Package Torello.HTML

Interface HTMLPage.Parser

  • Enclosing class:
    HTMLPage
    Functional Interface:
    This is a functional interface and can therefore be used as the assignment target for a lambda expression or method reference.

    @FunctionalInterface
    public static interface HTMLPage.Parser
    A function-pointer / lambda-target that (could) potentially be used to replace this library's current regular-expression based parser with something possibly faster or even more efficient.

    This Functional Interface is identical to QuintFunction<A, B, C, D, E, X> in the 'Java.Additional'package, but adds the ability to throw an IOException. Having the ability to "swap parsers" is actually not a very important 'feature' - unless one has identified a way to optimize past the abilities of the current parser, or desires something different altogether. This 'feature' shall remain in place since there is essentially zero over-head costs incurred here. To see the actual parser code used by this package, view the documentation for class-HTMLPage, and scroll to 'View Source Files'.

    If one desired, for instance, to ignore the debugging log-files feature, that is easily done by ignoring the three file-name parameters. However, this can easily be achieved in class HTMLPage by invoking one of the methods where those log file-names are passed null-value strings.
    See Also:
    HTMLPage.parser


    • Method Summary

       
      @FunctionalInterface: (Lambda) Method
      Modifier and Type Method
      Vector<HTMLNode> parse​(CharSequence html, boolean eliminateHTMLTags, String rawHTMLFile, String matchesFile, String justTextFile)
    • Method Detail

      • parse

          🗕  🗗  🗖
        java.util.Vector<HTMLNodeparse​(java.lang.CharSequence html,
                                         boolean eliminateHTMLTags,
                                         java.lang.String rawHTMLFile,
                                         java.lang.String matchesFile,
                                         java.lang.String justTextFile)
                                  throws java.io.IOException
        Parse html source-text into a Vector<HTMLNode>.
        Parameters:
        html - This may be any form of java.lang.CharSequence, and it will be converted into a String. This should contain HTML that needs to be parsed, and vectorized.
        eliminateHTMLTags - When this parameter is TRUE, all TagNode and CommentNode elements are eliminated from the returned HTML Vector. A Vector having only the page-text (as instances of TextNode) is returned, instead.
        rawHTMLFile - If this parameter is non-null, an identical copy of the HTML that is retrieved will be saved (as a text-file) to the file named by parameter 'rawHTMLFile'. If this parameter is null, it will be ignored (and the raw-HTML discarded).

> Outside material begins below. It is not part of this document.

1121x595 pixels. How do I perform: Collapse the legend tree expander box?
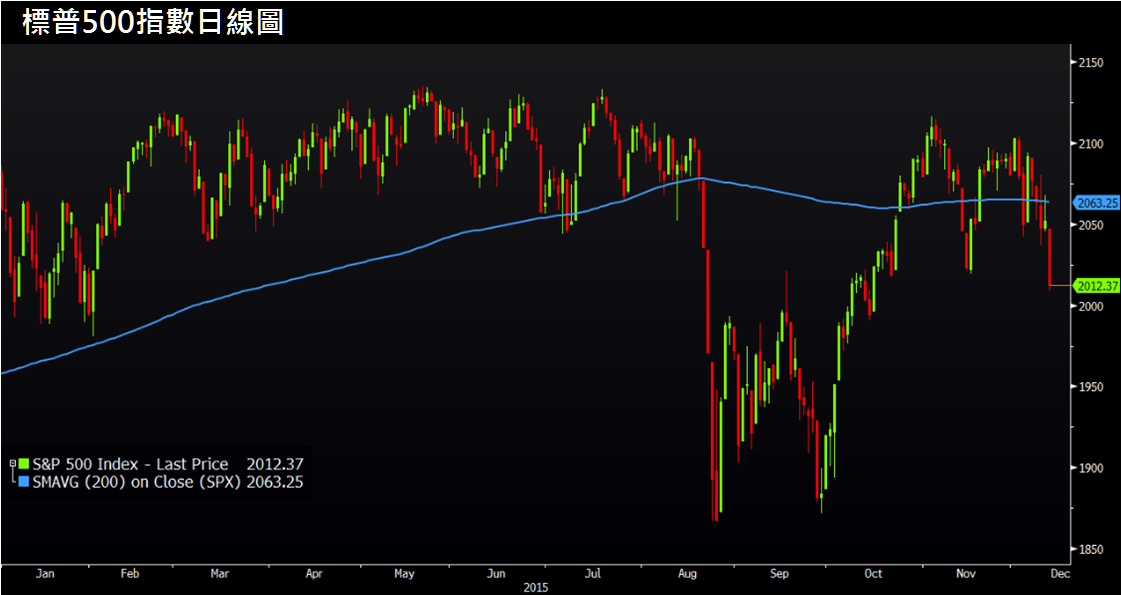[12, 464]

        If you have decided to implement a parser, and you wish to ingore this parameter (and don't want to output such a file) - it is (hopefully) obvious that you may skip this step!
        matchesFile - If this parameter is non-null, a parser-output file, consisting of the regular-expression matches obtained while parsing the HTML, will be saved to disk using this file-name. This is a legacy feature, which can be helpful when debugging and investigating the contents of output HTML-Vector's. This parameter may be null, and if it is, Regular-Expression Match Data will simply be discarded by the parser, after use.

        As above, you may skip implementing this.
        justTextFile - If this parameter is non-null, a copy of the each and every character of text found on the downloaded web-page - that is not inside of an HTML TagNode or CommentNode - will be saved to disk using this file-name. This is also a legacy feature. The text-file generated makes it easy to quickly scan the words that would be displayed on the page. If this parameter is null, it will be ignored.

        As above, you may skip implementing this.
        Returns:
        A Vector of HTMLNode's (called 'Vectorized HTML') that represents the available parsed-content provided by the input-source.
        Throws:
        java.io.IOException - This exception throws if there are any problems while processing the input-source HTML content (or writing output, if any).